■ **TUGAS YANG DIKERJAKAN**
Kumpulkan setiap baris dari materi di bawah ini yang mengandung kata "height", lalu salin baris-baris tersebut tanpa perubahan.

■ **DATA LATIHAN**

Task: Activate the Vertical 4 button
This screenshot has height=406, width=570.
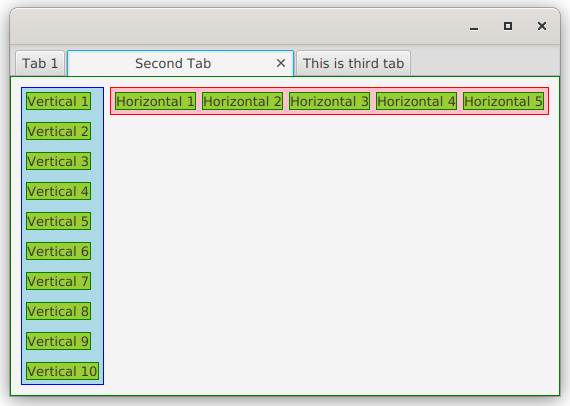Action: click(58, 191)
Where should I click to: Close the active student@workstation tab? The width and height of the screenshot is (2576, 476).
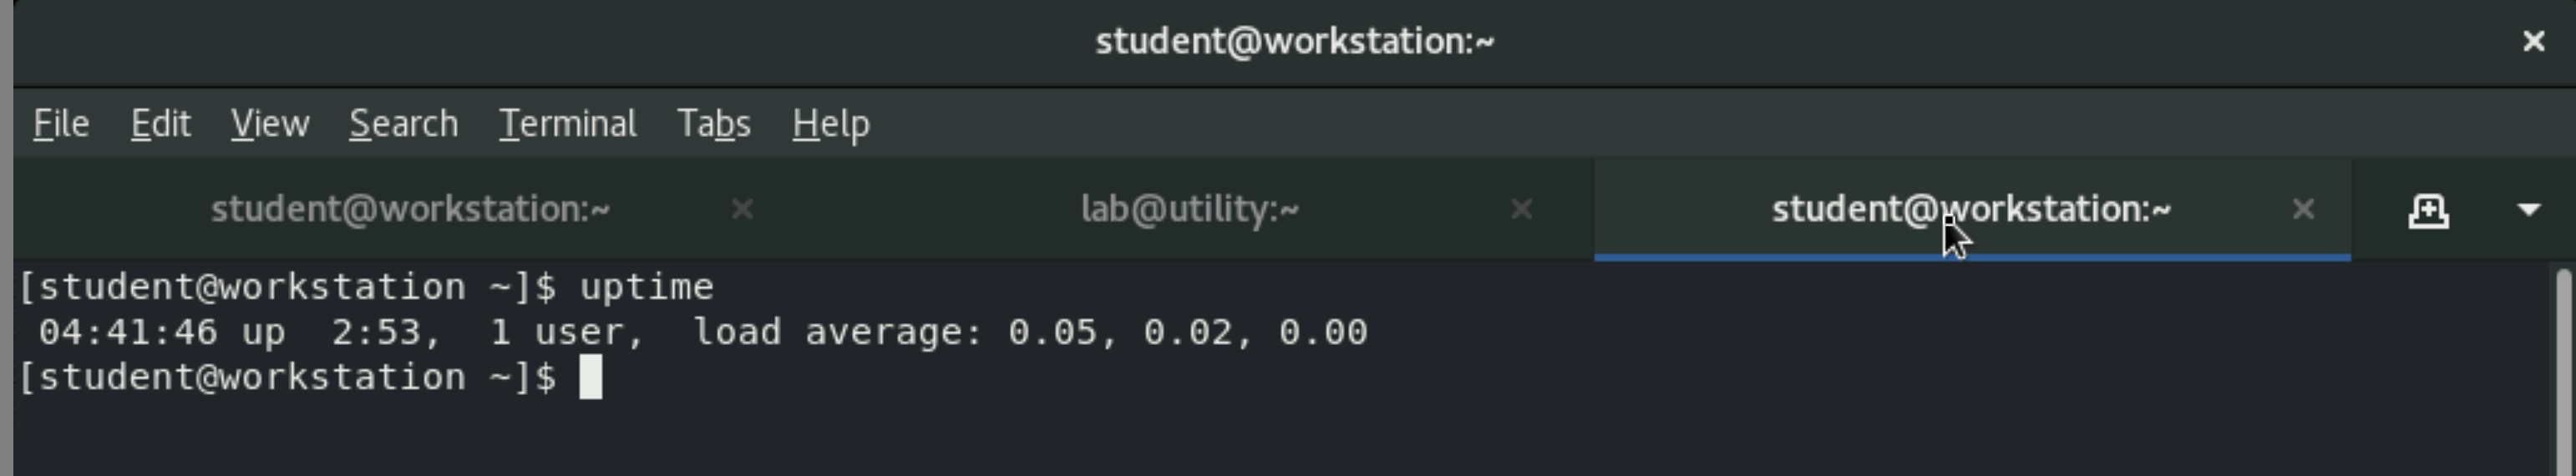2303,209
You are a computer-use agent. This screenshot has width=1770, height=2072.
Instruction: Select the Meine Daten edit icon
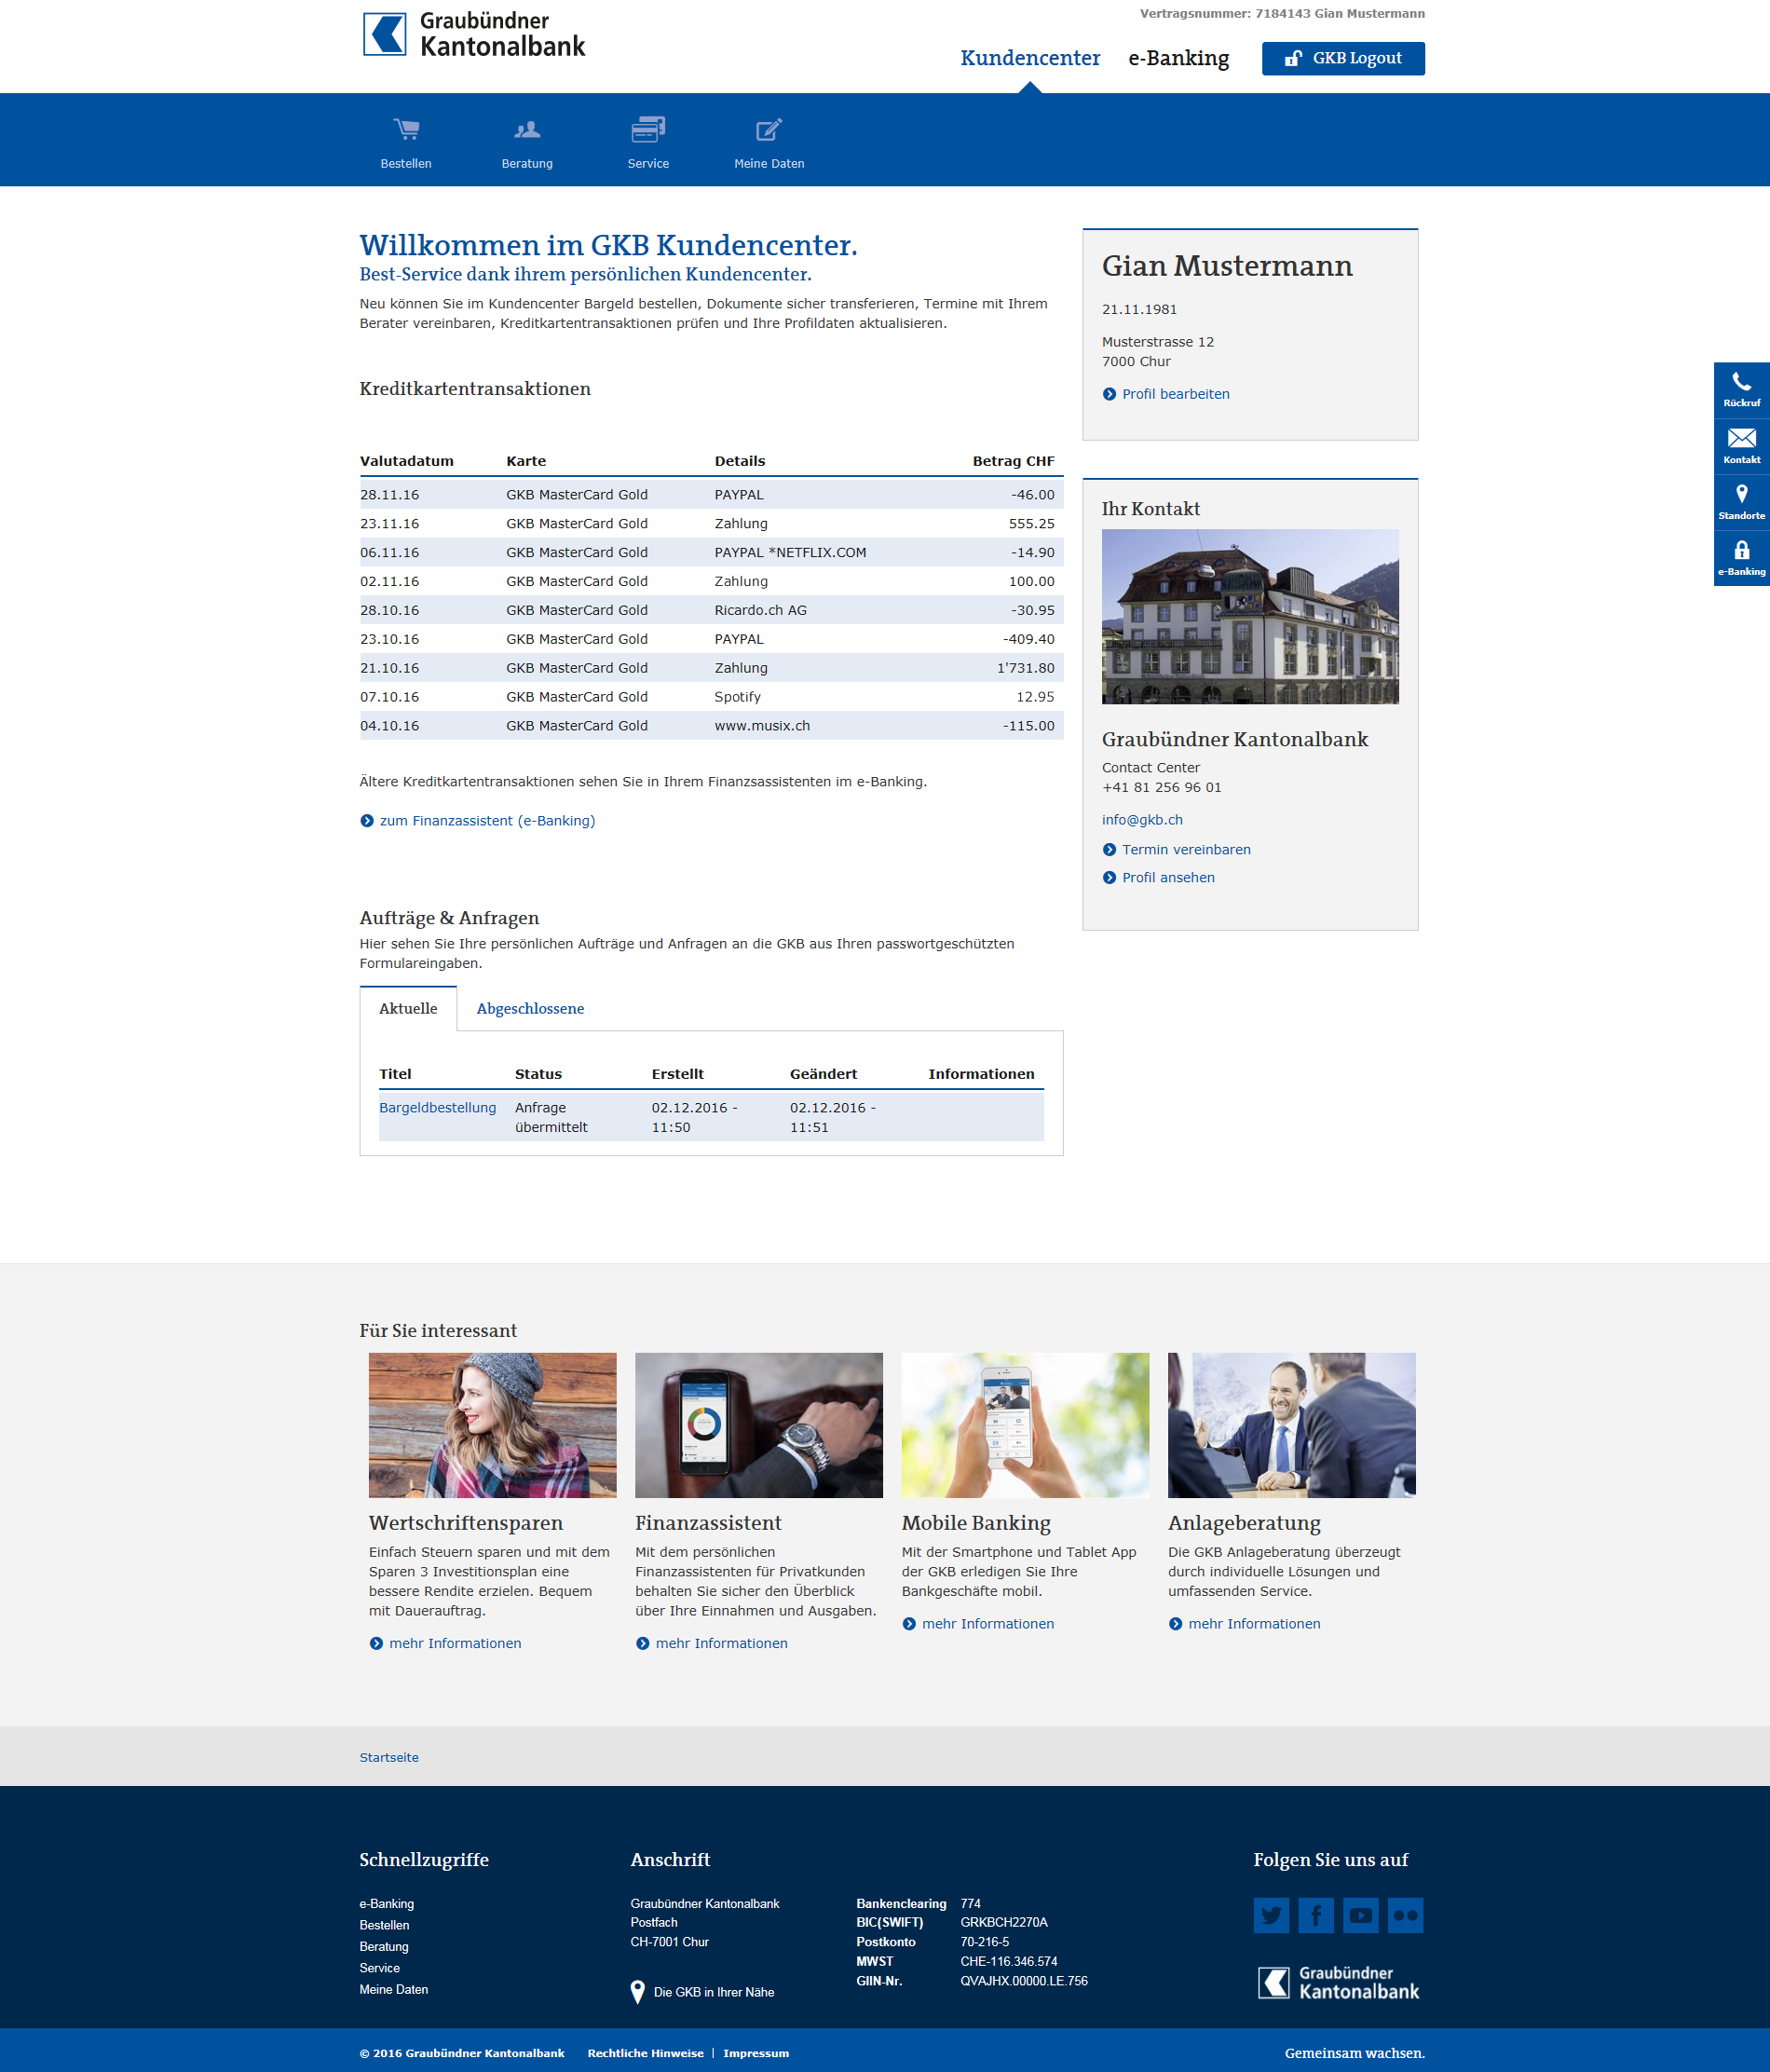click(x=768, y=130)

■ **PENYELESAIAN LENGKAP**
This screenshot has height=406, width=570.
Where should I click to: Close the active student@workstation tab? The width and height of the screenshot is (2576, 476).
You are a computer-use agent. This screenshot has width=1770, height=2072.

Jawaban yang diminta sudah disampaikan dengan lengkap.